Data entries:
..........

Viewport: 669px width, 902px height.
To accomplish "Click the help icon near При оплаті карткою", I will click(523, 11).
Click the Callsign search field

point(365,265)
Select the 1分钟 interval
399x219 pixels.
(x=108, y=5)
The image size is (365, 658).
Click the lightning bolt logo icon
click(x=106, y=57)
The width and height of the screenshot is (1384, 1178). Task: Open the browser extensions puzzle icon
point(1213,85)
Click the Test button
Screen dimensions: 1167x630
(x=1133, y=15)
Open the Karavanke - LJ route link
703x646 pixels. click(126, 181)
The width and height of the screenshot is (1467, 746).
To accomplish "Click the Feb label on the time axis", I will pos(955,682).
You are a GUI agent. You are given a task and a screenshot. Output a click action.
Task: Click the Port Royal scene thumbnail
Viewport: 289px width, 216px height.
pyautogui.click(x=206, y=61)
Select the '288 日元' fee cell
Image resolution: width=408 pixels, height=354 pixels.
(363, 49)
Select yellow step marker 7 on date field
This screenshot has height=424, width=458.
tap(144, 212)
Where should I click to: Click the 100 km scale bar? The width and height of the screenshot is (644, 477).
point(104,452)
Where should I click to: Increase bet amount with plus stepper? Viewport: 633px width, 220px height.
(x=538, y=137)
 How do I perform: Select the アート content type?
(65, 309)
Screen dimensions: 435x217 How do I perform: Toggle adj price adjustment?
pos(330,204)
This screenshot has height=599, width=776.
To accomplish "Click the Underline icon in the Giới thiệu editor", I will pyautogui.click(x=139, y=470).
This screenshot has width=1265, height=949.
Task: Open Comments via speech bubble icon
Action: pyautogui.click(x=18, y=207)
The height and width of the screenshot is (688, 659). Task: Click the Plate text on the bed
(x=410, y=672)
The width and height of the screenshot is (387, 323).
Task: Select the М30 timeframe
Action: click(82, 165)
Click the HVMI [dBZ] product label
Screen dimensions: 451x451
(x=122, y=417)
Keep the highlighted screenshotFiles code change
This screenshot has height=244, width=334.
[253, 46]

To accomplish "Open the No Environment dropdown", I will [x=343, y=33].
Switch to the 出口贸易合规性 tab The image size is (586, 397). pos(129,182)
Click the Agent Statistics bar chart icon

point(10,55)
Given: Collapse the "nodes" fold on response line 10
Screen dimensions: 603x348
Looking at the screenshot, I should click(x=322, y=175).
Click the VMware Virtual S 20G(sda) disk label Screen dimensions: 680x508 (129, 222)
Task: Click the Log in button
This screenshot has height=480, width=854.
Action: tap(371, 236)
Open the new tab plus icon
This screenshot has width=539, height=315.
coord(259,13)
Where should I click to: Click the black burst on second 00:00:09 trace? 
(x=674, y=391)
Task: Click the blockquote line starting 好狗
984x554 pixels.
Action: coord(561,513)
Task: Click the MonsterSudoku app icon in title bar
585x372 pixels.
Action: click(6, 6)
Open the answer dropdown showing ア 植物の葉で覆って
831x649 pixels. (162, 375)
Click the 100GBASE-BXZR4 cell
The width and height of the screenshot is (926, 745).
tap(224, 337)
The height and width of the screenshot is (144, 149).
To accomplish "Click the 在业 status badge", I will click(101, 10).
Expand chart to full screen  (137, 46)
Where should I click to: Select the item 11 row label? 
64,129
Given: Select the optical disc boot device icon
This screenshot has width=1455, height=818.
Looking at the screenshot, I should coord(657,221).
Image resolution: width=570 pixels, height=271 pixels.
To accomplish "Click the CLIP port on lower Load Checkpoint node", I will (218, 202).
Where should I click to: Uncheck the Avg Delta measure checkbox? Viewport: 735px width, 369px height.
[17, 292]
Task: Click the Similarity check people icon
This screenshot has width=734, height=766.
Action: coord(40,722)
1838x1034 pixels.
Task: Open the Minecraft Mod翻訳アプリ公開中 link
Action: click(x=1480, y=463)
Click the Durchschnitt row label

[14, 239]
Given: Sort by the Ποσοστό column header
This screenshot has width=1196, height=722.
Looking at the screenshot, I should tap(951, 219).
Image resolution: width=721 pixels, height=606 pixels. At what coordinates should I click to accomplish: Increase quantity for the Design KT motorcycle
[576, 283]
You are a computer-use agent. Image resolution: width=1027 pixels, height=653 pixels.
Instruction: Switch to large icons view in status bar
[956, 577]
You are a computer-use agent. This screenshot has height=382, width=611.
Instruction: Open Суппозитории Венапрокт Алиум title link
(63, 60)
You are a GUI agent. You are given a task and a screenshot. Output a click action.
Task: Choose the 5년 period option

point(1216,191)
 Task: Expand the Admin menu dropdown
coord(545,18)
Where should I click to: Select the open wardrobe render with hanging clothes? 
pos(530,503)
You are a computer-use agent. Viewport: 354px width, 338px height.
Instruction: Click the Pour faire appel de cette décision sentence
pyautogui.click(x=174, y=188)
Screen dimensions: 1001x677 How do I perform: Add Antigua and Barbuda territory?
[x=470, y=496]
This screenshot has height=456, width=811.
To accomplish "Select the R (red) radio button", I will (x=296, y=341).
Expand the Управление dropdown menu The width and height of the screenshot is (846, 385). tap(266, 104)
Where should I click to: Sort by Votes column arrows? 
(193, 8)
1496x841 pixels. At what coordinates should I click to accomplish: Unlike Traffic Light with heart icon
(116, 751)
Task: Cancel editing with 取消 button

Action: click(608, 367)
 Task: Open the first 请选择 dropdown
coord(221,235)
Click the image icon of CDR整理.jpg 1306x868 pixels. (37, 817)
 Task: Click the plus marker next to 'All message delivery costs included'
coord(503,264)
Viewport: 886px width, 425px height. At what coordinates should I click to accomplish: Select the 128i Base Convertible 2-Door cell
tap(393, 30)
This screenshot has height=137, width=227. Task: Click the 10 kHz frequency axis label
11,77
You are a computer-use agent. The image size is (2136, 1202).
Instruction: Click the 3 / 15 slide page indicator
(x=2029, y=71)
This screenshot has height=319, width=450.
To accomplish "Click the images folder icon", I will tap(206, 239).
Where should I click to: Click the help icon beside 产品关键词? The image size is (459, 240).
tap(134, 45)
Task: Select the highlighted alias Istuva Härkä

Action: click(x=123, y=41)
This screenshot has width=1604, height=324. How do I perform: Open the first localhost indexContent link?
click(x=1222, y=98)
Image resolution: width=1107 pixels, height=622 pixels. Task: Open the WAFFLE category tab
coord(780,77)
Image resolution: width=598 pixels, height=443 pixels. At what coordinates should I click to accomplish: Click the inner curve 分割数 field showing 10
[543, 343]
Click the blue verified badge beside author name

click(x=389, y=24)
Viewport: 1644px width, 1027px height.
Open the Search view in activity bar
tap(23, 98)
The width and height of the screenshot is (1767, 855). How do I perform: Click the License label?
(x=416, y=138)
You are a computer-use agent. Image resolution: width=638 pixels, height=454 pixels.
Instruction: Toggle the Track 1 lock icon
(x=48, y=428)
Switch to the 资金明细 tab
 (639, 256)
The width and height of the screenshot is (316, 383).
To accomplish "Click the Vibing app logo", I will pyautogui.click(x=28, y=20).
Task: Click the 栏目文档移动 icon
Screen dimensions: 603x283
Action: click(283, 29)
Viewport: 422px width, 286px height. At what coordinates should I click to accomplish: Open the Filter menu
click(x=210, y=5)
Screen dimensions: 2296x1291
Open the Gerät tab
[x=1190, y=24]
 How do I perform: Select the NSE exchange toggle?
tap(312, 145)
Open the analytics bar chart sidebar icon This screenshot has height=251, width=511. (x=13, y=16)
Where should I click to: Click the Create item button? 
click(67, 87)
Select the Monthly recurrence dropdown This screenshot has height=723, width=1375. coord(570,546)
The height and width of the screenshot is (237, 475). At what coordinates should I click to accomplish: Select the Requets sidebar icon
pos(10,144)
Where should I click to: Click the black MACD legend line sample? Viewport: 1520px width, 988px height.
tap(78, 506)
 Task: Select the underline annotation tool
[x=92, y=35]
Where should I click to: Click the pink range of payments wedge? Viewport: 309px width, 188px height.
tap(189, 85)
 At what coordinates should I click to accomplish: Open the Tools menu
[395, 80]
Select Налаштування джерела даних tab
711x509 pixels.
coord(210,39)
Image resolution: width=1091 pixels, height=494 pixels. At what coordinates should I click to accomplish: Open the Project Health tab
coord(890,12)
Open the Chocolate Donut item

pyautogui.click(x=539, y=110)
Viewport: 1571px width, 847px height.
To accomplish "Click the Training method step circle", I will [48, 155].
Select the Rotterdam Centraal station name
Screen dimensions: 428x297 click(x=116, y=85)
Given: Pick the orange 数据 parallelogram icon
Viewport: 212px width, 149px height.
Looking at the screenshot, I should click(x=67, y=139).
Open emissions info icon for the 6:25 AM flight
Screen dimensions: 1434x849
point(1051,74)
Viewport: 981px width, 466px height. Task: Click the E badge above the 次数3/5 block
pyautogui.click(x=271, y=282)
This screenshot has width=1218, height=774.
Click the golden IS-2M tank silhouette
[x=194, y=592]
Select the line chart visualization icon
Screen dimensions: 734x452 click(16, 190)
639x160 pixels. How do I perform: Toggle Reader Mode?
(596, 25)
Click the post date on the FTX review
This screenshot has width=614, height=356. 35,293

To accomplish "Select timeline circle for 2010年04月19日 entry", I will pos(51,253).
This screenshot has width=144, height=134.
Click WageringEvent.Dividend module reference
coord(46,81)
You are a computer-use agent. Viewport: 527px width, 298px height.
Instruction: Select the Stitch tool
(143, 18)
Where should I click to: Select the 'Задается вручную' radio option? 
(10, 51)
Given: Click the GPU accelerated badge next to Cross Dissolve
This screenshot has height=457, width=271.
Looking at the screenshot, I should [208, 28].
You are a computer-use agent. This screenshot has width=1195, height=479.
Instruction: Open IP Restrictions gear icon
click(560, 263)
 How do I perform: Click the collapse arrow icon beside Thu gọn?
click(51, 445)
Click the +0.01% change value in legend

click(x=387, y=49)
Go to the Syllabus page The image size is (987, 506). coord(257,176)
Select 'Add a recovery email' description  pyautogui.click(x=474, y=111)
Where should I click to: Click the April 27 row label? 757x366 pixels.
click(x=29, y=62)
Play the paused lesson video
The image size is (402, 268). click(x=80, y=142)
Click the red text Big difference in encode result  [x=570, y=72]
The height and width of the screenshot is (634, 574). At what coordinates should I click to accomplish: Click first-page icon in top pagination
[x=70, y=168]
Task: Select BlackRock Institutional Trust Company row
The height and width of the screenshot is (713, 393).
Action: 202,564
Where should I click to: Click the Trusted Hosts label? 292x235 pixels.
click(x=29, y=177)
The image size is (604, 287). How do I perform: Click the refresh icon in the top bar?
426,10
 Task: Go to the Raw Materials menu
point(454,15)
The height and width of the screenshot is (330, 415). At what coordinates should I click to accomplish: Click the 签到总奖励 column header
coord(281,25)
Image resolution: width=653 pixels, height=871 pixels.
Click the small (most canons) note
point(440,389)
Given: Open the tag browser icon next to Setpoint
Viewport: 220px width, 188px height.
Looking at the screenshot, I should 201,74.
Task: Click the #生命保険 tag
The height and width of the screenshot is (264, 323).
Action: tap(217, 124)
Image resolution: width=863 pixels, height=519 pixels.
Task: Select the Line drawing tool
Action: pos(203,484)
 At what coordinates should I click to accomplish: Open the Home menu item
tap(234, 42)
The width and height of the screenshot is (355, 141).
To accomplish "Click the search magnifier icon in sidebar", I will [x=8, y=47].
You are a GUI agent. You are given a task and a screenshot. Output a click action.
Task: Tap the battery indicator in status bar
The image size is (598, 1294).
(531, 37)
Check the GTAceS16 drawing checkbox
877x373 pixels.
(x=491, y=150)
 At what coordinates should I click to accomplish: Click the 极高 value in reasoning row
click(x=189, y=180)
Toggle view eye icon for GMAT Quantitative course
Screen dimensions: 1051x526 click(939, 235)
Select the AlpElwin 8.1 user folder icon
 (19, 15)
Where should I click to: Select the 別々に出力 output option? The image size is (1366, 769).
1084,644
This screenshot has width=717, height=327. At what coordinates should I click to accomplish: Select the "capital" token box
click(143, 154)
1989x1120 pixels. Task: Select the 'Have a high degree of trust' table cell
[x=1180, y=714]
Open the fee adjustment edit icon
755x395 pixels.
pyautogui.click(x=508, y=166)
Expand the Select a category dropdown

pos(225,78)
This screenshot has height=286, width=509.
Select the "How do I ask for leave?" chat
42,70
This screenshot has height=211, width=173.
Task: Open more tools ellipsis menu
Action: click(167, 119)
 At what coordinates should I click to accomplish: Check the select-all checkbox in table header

..........

Goal -> Please copy the lines of the data above character for character, starting with the line that contains "Expand chart to" and going on through the line that contains "Looking at the screenshot, I should coord(657,221).", with both of those lines included.

Final answer ->
Expand chart to full screen  (137, 46)
Where should I click to: Select the item 11 row label? 
64,129
Given: Select the optical disc boot device icon
This screenshot has width=1455, height=818.
Looking at the screenshot, I should coord(657,221).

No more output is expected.